While attempting to teach the Libyan students English and encourage pragmatic competence, it is important to consider the role of top- down and bottom-up abilities. In order to achieve the acquisition of these skills, teaching strategies need to consider the differences which exist between languages and ensure that learners utilize these differences in learning the target language and that their native language competence does not hinder their target language learning. For instance as illustrated by Chang, El-Ashry, Leclere and Palmer (2007:8) negative transfers can occur in the learning of English vowels by Arabic speakers due to the existing difference in the orthography of both languages. While vowels are found in the English alphabet and each of them representing multiple phonemes, Arabic speakers express their long vowels using letters which represent single phonemes. This contrast needs to be distinctly addressed in the teaching of English long vowels to Arabic learners.

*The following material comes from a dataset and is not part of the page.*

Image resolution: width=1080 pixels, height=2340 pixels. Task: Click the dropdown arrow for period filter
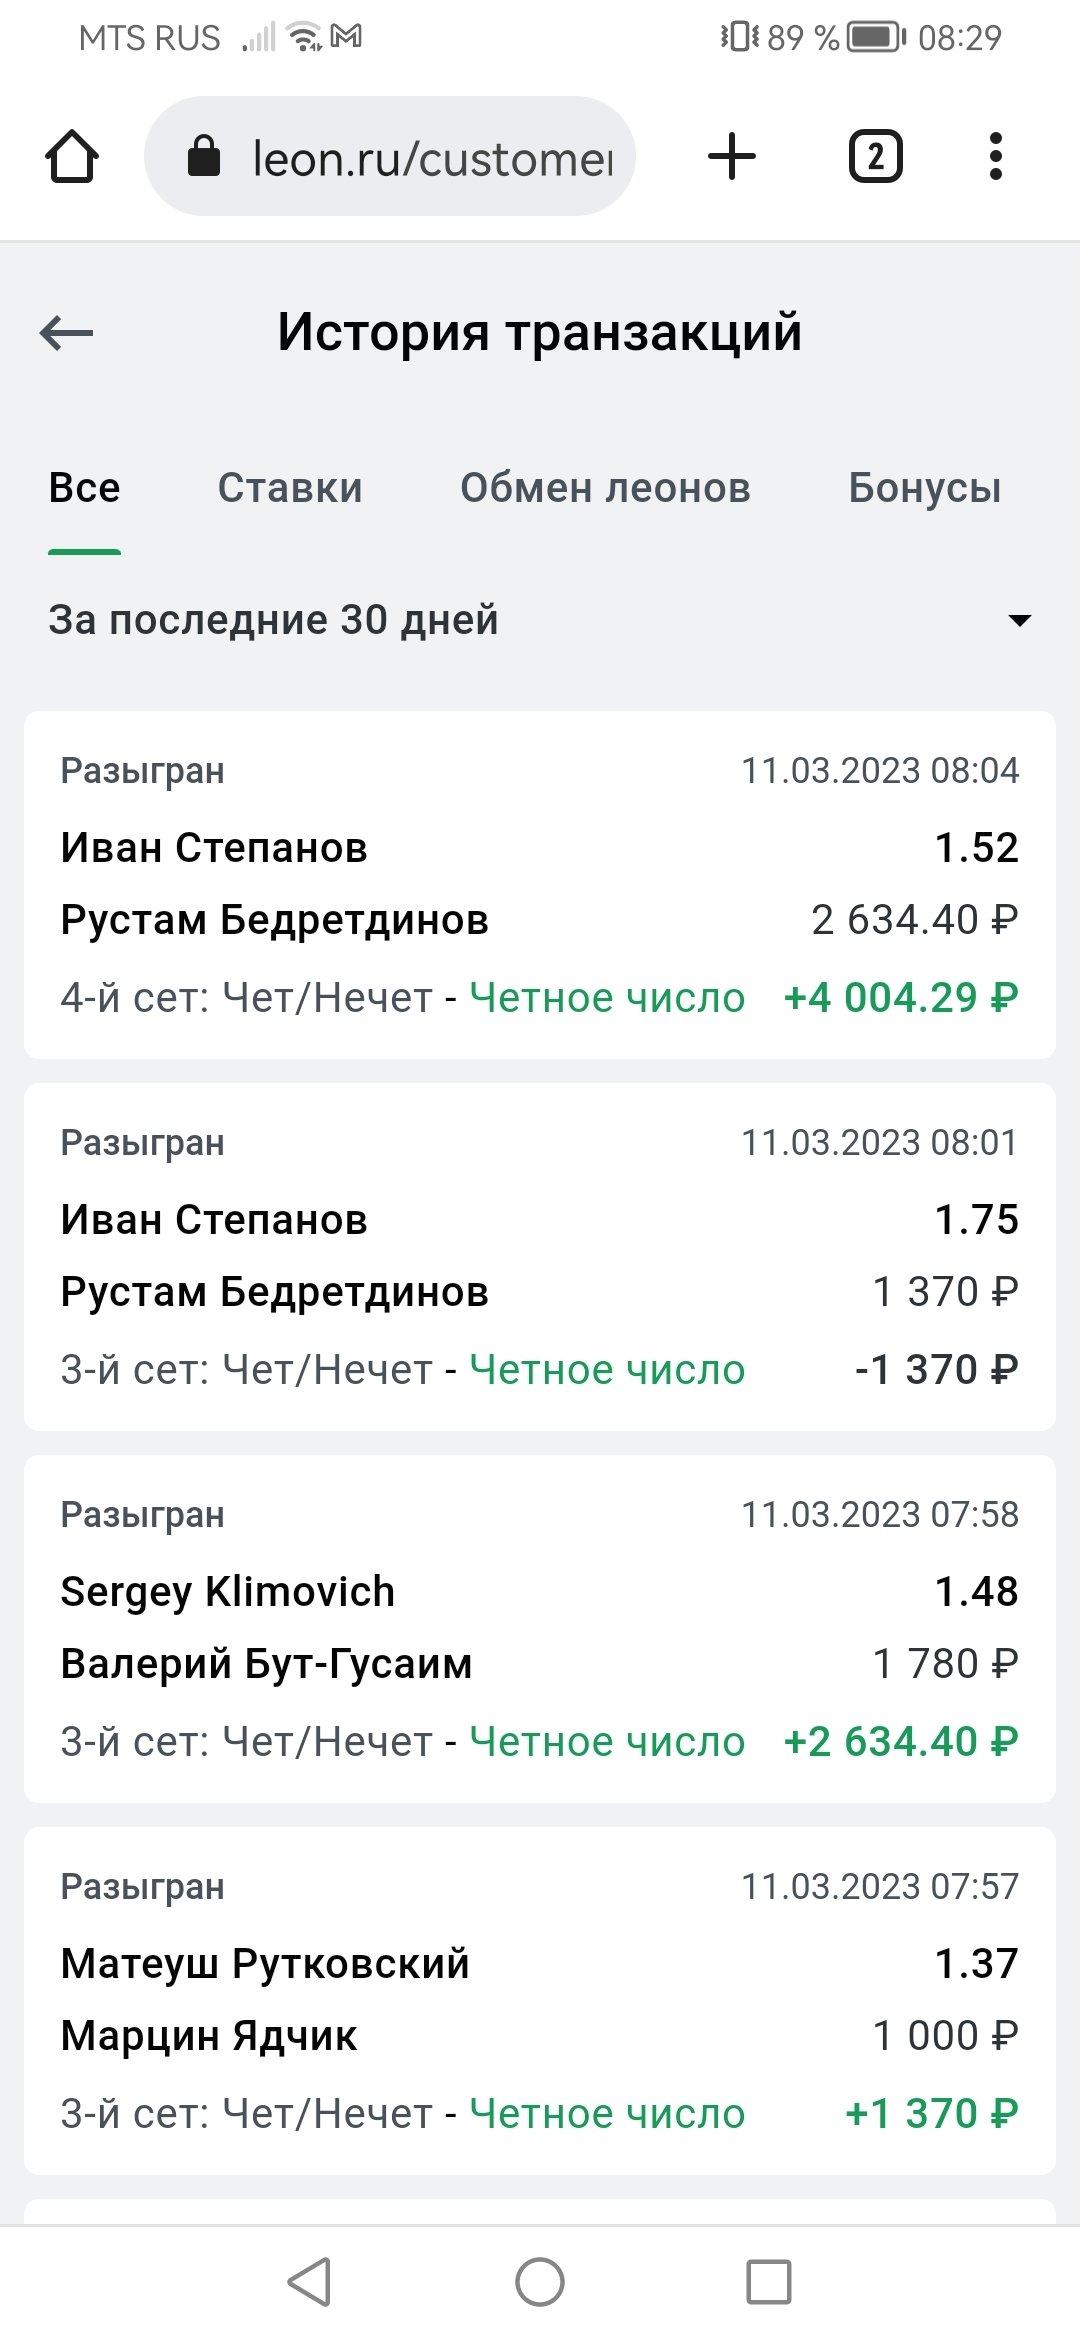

McCarthy and O'Keeffe (2004:26) ascertain that the use of spoken corpora has become quite important in the teaching of speaking. Corpus in the teaching of Arabic speakers provides a native exemplification of the use of the target language and effectively assists learners in checking their competence. The use of transcriptions and recordings in the target language is demonstrated in the syllabus and lesson plan and promises to enhance fluency and pronunciation. In teaching pragmatic competence in Arabic learners of English, there are various underlying assumptions which include the fact that the act of speaking is equivalent to performing speech acts, that there are particular speech acts used by all languages and that there are differences in how speakers of different languages do things and in when they do them. The detailed syllabus has accommodated a vast range of speech acts as learners are taught how to carry out various conversational tasks. Also, the use of communicative activities like group work and role play provides an effective way of imparting pragmatic competence.
From the above discussion, it is evident that syllabus design is a complex and involving task. The analyzed syllabus will effectively transform the speaking and pronunciation capabilities of the targeted Libyan students. Greatly motivated to gain communicative competence in English, the learners will benefit from a communicative teaching approach which is also learner centered. In addition, this approach makes it easy to acquire pragmatic competence as well. The syllabus has incorporated various areas in speaking and pronunciation which are considered to be problematic amongst Arabic speaking second language learners. As such, the studies of contracted speech, intonation, word stress, [-ed] form application, long vowels and plural forms of /s/z/iz/ have been incorporated. Other aspects of significance which have been addressed include the use of spoken corpora and the top-down, bottom-up abilities in learners. In essence, this syllabus has the capacity to influence the achievement of the learning objectives desired by the Libyan students.